Supplied passage:
────────

We are also required to set up protocols regarding payment procedures and recordkeeping.

 

FINRA Rules

 

As a member of FINRA, our funding portal is subject to their supervisory authority and is required to comply with FINRA’s portal requirements. Some of those rules are also applicable to the company as an entity associated with the portal. These requirements include rules regarding conduct, compliance and codes of procedure. For instance, FINRA’s compliance rules require timely reporting of specified events, such as complaints and certain litigation against the portal or its associated persons as well as the provision of the portal’s annual financials prepared on a U.S. GAAP basis. In addition, under the conduct rules, the portal is required to conduct its business in accordance with high standards of commercial honor and just and equitable principles of trade, is limited to certain types of communications with investors and issuers, and is prohibited from using manipulative, deceptive and other fraudulent devices.

────────

What you should do: Quote the passage above on the funding portal's FINRA obligations in full, word for word.

Provided material:
────────

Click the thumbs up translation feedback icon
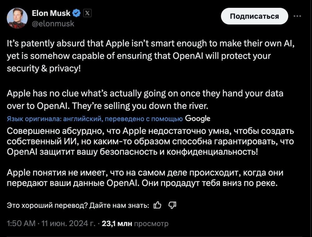Image resolution: width=312 pixels, height=237 pixels. pyautogui.click(x=158, y=205)

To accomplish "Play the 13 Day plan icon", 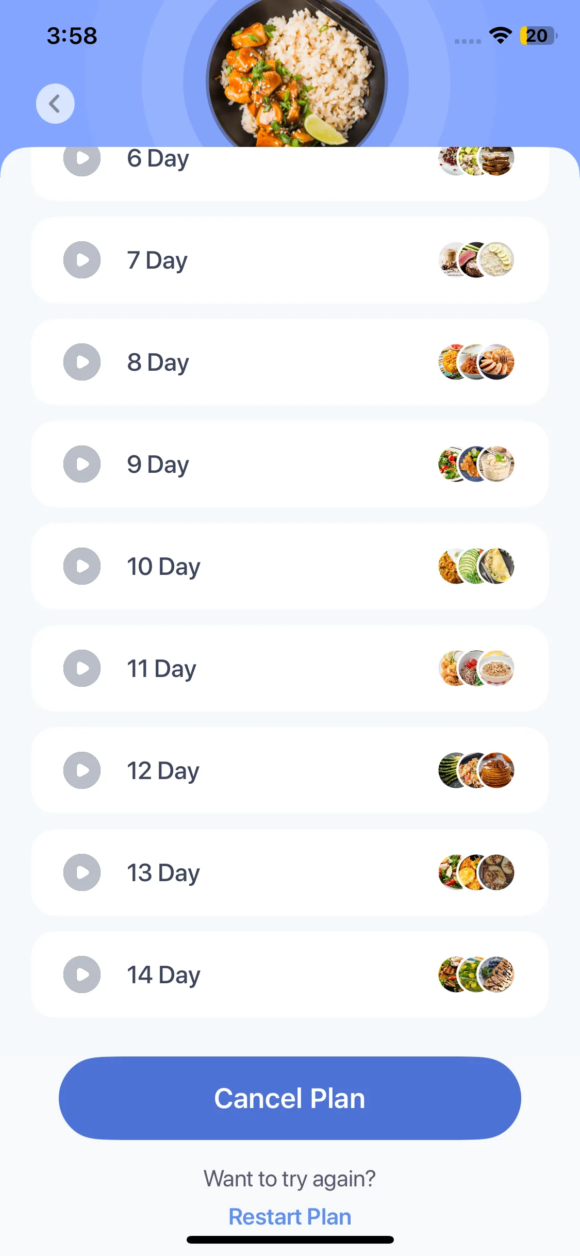I will click(82, 872).
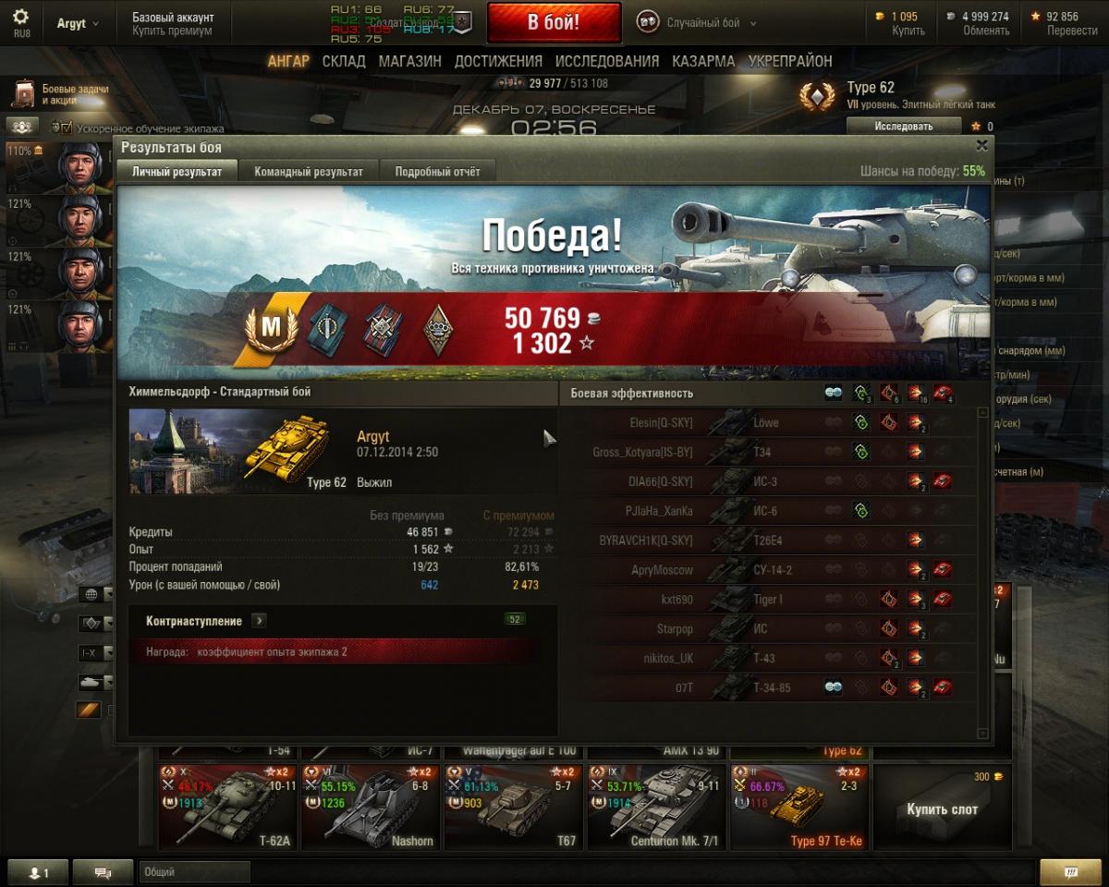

────────

The completed task:
We are also required to set up protocols regarding payment procedures and recordkeeping.

 

FINRA Rules

 

As a member of FINRA, our funding portal is subject to their supervisory authority and is required to comply with FINRA’s portal requirements. Some of those rules are also applicable to the company as an entity associated with the portal. These requirements include rules regarding conduct, compliance and codes of procedure. For instance, FINRA’s compliance rules require timely reporting of specified events, such as complaints and certain litigation against the portal or its associated persons as well as the provision of the portal’s annual financials prepared on a U.S. GAAP basis. In addition, under the conduct rules, the portal is required to conduct its business in accordance with high standards of commercial honor and just and equitable principles of trade, is limited to certain types of communications with investors and issuers, and is prohibited from using manipulative, deceptive and other fraudulent devices.